Une analyse préliminaire a révélé qu’un dispositif contenait du triperoxyde de triacétone (TATP), un explosif très instable souvent utilisé dans les attentats et surnommé « Mère de Satan » par les enquêteurs. Les autorités affirment que les engins auraient pu causer de lourdes pertes en cas d’explosion.

Après son arrestation, Balat aurait fait plusieurs déclarations référençant l’État islamique.
Transporté dans un véhicule de police, il aurait déclaré que les croyants devaient passer à l’action plutôt que de rester silencieux : « Nous agissons ! Si je ne le fais pas, quelqu’un d’autre le fera. »
Au poste de police, après avoir renoncé à ses droits Miranda, Balat aurait demandé un stylo et du papier pour écrire un message d’allégeance à l’État islamique.
« Toute louange à Allah, seigneur des mondes ! Je fais allégeance à l’État islamique », a-t-il écrit, ajoutant un appel à la mort des « mécréants », terme utilisé par les jihadistes pour désigner les non-croyants.
Les enquêteurs affirment que Balat souhaitait commettre un attentat plus meurtrier que celui du marathon de Boston en 2013. Interrogé sur son inspiration, il aurait répondu : « Non, encore plus grand. Il n’y a eu que trois morts. »
Lors de son arrestation, Balat portait une carte d’identité turque à son nom ainsi qu’un permis de conduire de Pennsylvanie.

La police a localisé un véhicule lié à sa famille stationné à quelques pâtés de maisons. À l’intérieur, les enquêteurs ont trouvé du matériel compatible avec la fabrication d’explosifs, dont de la mèche, un récipient métallique similaire à celui utilisé et un carnet contenant des instructions manuscrites sur le « TATP » et des ingrédients chimiques.
Ce cas fait suite à une autre enquête américaine impliquant un suspect ayant des liens turcs, confirmant le rôle de la Turquie comme point de transit pour les opérations de l’État islamique.
En novembre 2025, les autorités américaines ont inculpé Tomas-Kaan Jimenez-Guzel, un citoyen américano-turco-espagnol, pour complot en vue de rejoindre l’État islamique après un voyage en Turquie dans le cadre d’un réseau international de recrutement.
Selon la plainte du FBI, les conspirateurs prévoyaient de se rendre à Diyarbakır, décrite comme un hub logistique pour obtenir armes, véhicules et contacts permettant le passage vers la Syrie.

Dans des discussions cryptées, Jimenez-Guzel aurait décrit la Turquie comme la voie « la plus facile » vers les territoires de l’État islamique en raison de ses frontières.

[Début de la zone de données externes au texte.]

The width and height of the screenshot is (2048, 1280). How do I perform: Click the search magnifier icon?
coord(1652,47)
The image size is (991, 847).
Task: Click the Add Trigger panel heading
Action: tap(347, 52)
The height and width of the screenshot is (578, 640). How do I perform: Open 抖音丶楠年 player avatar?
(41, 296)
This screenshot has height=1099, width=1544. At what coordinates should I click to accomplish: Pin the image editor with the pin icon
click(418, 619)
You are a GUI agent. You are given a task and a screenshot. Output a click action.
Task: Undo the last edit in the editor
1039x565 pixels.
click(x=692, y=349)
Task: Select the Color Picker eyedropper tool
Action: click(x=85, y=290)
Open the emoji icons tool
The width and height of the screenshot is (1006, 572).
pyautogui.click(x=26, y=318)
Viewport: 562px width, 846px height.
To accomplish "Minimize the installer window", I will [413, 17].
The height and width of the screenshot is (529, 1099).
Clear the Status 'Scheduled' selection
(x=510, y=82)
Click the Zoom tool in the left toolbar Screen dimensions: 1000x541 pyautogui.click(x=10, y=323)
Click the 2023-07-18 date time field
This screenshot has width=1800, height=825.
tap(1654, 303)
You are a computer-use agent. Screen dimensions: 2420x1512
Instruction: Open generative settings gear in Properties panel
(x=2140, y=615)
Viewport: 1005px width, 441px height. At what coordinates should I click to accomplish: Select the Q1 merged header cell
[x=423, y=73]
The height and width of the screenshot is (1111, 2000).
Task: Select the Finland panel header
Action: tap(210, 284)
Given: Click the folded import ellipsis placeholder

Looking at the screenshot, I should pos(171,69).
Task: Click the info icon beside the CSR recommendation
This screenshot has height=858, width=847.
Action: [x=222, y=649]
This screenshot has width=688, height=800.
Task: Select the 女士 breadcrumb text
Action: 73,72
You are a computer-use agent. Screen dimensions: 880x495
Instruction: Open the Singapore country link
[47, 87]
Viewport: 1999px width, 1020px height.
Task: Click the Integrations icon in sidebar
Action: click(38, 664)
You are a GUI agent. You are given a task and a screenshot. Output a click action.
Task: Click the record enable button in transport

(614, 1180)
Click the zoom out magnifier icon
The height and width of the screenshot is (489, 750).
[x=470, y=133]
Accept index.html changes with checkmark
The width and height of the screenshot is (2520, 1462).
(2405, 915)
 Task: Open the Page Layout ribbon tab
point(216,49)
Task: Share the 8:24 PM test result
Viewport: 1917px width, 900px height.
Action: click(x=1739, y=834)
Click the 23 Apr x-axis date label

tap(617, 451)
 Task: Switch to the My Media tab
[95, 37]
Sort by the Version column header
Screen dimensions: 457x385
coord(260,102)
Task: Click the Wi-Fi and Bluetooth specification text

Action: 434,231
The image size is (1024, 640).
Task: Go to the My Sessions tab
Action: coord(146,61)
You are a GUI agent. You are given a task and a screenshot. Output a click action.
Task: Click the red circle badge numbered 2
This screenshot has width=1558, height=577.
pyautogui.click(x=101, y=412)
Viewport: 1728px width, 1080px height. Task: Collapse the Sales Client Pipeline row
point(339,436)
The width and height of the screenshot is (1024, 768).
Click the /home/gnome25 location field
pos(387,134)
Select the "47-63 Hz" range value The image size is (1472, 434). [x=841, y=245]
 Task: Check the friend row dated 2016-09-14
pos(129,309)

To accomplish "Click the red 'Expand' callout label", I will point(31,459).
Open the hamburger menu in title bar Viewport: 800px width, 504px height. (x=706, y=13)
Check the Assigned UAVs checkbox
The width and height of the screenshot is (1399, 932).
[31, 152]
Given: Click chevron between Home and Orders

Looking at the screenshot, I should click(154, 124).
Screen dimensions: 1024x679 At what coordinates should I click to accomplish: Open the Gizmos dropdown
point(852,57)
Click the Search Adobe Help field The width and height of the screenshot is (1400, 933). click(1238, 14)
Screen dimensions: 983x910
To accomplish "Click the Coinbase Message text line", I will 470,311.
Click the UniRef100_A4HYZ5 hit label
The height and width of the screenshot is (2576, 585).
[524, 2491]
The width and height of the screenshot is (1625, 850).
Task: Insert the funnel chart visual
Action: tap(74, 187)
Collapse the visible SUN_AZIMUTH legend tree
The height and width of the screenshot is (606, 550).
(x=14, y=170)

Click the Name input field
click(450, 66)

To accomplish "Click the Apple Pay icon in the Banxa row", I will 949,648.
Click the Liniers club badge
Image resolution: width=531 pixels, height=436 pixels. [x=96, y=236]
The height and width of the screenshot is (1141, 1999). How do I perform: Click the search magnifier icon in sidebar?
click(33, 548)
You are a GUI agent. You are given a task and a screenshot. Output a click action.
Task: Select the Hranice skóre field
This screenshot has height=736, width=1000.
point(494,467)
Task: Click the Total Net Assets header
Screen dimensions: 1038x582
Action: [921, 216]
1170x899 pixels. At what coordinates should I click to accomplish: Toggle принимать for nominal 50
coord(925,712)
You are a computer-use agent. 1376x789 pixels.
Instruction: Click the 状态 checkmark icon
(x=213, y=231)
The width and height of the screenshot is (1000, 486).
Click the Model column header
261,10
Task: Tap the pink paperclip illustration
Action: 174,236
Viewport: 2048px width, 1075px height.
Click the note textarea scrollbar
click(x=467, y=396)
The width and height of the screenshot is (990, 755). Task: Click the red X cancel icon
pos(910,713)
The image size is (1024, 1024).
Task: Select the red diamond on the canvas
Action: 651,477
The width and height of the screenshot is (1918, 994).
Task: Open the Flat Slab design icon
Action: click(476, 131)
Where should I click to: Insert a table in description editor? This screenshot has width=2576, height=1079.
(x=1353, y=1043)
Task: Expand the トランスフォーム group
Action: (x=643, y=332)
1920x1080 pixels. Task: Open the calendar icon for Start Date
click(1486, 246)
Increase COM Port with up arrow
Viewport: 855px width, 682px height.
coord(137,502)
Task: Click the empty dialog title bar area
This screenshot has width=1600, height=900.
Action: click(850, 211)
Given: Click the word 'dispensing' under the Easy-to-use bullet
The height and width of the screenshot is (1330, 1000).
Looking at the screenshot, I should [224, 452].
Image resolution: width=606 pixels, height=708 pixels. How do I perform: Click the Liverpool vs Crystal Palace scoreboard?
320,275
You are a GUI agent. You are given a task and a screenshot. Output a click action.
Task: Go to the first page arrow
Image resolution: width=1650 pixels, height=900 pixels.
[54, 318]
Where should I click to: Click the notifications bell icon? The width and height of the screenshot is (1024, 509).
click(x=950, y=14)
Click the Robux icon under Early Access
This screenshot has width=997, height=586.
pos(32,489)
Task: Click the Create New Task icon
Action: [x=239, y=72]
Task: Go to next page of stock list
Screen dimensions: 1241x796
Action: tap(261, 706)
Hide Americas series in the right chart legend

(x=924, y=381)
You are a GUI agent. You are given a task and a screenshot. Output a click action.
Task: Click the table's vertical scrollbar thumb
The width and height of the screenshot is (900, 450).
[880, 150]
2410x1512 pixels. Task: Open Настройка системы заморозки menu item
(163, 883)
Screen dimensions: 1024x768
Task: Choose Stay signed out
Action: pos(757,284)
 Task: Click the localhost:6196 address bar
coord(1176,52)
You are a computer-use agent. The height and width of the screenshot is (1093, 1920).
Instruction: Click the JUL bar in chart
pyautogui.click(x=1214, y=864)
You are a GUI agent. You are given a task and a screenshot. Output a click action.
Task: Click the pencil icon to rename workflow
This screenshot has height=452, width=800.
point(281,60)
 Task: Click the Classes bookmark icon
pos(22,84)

Le groupe prévoyait de faire transiter les recrues par le sud-est du pays avant de passer en Syrie.
Les agences de renseignement occidentales identifient depuis longtemps les provinces frontalières turques comme points de transit pour les combattants étrangers et le matériel de l’État islamique.
La plainte du FBI dans cette affaire confirme que les réseaux extrémistes considèrent toujours la Turquie comme un corridor d’accès malgré les déclarations officielles sur le contrôle renforcé des frontières.
L’arrestation de Balat à New York s’ajoute à cette série de cas impliquant des individus liés à la Turquie dans des enquêtes sur l’État islamique aux États-Unis.
S’ils sont reconnus coupables, Balat et son complice présumé risquent de lourdes peines de prison.